> Records supplied:
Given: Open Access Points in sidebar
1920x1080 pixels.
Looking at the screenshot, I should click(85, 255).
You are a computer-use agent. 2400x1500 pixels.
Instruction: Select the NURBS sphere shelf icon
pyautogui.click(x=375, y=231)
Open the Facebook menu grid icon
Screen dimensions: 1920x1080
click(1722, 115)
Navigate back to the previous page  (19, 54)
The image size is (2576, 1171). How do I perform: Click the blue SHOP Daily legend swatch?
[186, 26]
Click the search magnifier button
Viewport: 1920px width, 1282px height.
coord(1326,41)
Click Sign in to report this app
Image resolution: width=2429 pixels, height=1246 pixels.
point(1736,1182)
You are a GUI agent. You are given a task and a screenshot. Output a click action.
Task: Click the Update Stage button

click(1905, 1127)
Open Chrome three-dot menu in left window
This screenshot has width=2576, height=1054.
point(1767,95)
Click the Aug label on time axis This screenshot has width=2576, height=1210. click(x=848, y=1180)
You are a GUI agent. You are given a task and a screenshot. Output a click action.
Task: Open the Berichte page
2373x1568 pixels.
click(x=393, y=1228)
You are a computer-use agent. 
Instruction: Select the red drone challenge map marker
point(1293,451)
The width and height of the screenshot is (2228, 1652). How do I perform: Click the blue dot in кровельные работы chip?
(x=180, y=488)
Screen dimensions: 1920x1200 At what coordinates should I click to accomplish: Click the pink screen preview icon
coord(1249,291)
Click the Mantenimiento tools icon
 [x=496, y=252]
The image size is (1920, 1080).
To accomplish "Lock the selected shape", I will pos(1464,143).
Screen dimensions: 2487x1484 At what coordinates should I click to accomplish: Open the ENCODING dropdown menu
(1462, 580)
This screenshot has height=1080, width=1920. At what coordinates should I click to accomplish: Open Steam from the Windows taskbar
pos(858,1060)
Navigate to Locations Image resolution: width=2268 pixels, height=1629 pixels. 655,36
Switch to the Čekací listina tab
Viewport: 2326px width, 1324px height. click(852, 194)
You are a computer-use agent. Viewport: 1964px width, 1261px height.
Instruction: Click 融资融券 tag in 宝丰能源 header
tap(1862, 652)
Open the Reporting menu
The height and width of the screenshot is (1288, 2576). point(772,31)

> Work order: After reading the listing, write out every line of it exactly.

> Expected answer:
Given: Open Access Points in sidebar
1920x1080 pixels.
Looking at the screenshot, I should click(85, 255).
You are a computer-use agent. 2400x1500 pixels.
Instruction: Select the NURBS sphere shelf icon
pyautogui.click(x=375, y=231)
Open the Facebook menu grid icon
Screen dimensions: 1920x1080
click(1722, 115)
Navigate back to the previous page  (19, 54)
The image size is (2576, 1171). How do I perform: Click the blue SHOP Daily legend swatch?
[186, 26]
Click the search magnifier button
Viewport: 1920px width, 1282px height.
coord(1326,41)
Click Sign in to report this app
Image resolution: width=2429 pixels, height=1246 pixels.
point(1736,1182)
You are a GUI agent. You are given a task and a screenshot. Output a click action.
Task: Click the Update Stage button

click(1905, 1127)
Open Chrome three-dot menu in left window
This screenshot has width=2576, height=1054.
point(1767,95)
Click the Aug label on time axis This screenshot has width=2576, height=1210. click(x=848, y=1180)
You are a GUI agent. You are given a task and a screenshot. Output a click action.
Task: Open the Berichte page
2373x1568 pixels.
click(x=393, y=1228)
You are a computer-use agent. 
Instruction: Select the red drone challenge map marker
point(1293,451)
The width and height of the screenshot is (2228, 1652). How do I perform: Click the blue dot in кровельные работы chip?
(x=180, y=488)
Screen dimensions: 1920x1200 At what coordinates should I click to accomplish: Click the pink screen preview icon
coord(1249,291)
Click the Mantenimiento tools icon
 [x=496, y=252]
The image size is (1920, 1080).
To accomplish "Lock the selected shape", I will pos(1464,143).
Screen dimensions: 2487x1484 At what coordinates should I click to accomplish: Open the ENCODING dropdown menu
(1462, 580)
This screenshot has height=1080, width=1920. At what coordinates should I click to accomplish: Open Steam from the Windows taskbar
pos(858,1060)
Navigate to Locations Image resolution: width=2268 pixels, height=1629 pixels. 655,36
Switch to the Čekací listina tab
Viewport: 2326px width, 1324px height. click(852, 194)
You are a computer-use agent. Viewport: 1964px width, 1261px height.
Instruction: Click 融资融券 tag in 宝丰能源 header
tap(1862, 652)
Open the Reporting menu
The height and width of the screenshot is (1288, 2576). point(772,31)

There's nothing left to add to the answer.